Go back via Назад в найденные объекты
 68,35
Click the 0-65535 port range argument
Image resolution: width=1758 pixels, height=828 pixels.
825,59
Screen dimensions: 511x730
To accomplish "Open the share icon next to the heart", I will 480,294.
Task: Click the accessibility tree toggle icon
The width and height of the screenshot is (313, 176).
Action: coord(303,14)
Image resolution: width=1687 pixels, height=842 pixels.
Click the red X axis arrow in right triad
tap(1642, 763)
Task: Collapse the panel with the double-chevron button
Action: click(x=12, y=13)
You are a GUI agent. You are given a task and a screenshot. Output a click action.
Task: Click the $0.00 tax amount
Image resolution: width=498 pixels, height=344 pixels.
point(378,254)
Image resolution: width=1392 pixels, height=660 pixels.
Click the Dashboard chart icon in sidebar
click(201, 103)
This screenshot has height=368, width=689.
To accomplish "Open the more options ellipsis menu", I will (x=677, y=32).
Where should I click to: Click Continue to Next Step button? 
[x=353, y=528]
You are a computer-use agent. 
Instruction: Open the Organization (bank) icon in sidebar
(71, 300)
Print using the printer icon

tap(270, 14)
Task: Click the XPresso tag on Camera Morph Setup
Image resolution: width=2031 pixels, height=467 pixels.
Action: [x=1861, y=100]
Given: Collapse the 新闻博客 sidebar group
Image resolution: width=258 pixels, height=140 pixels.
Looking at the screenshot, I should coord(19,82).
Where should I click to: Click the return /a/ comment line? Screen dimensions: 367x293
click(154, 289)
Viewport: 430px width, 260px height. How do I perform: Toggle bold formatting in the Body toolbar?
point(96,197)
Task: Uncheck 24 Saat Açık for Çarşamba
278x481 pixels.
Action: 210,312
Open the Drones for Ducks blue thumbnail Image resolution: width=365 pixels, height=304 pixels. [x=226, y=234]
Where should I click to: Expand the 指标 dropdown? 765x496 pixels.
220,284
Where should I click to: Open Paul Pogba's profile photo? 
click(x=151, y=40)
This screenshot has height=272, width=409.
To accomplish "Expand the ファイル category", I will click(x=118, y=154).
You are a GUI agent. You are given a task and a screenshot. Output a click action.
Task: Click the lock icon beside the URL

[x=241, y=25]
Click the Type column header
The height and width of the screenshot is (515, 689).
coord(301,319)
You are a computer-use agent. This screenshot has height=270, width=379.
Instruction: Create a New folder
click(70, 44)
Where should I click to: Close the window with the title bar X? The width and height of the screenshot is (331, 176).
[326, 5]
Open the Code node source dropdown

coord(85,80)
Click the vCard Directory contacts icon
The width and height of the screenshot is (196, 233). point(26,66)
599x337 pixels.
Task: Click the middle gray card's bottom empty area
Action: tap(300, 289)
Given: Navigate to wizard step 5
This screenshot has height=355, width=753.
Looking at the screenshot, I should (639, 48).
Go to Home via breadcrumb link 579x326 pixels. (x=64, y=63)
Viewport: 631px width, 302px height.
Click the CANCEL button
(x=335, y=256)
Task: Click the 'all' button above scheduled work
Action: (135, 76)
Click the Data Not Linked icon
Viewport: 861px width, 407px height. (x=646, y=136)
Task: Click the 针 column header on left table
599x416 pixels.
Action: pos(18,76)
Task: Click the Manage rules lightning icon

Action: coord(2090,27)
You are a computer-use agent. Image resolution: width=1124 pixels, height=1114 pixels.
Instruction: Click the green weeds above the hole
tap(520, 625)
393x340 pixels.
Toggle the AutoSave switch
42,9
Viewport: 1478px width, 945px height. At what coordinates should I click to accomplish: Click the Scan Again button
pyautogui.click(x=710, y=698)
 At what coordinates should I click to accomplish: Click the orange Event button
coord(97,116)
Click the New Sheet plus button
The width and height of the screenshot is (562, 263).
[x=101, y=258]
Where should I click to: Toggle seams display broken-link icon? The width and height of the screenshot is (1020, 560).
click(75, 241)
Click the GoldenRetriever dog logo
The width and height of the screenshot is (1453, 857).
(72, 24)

──────

### The task
The reply should hold only the lines from the top of the records through the line that has "Image resolution: width=1392", each one exact.

### Result below
Go back via Назад в найденные объекты
 68,35
Click the 0-65535 port range argument
Image resolution: width=1758 pixels, height=828 pixels.
825,59
Screen dimensions: 511x730
To accomplish "Open the share icon next to the heart", I will 480,294.
Task: Click the accessibility tree toggle icon
The width and height of the screenshot is (313, 176).
Action: coord(303,14)
Image resolution: width=1687 pixels, height=842 pixels.
Click the red X axis arrow in right triad
tap(1642, 763)
Task: Collapse the panel with the double-chevron button
Action: click(x=12, y=13)
You are a GUI agent. You are given a task and a screenshot. Output a click action.
Task: Click the $0.00 tax amount
Image resolution: width=498 pixels, height=344 pixels.
point(378,254)
Image resolution: width=1392 pixels, height=660 pixels.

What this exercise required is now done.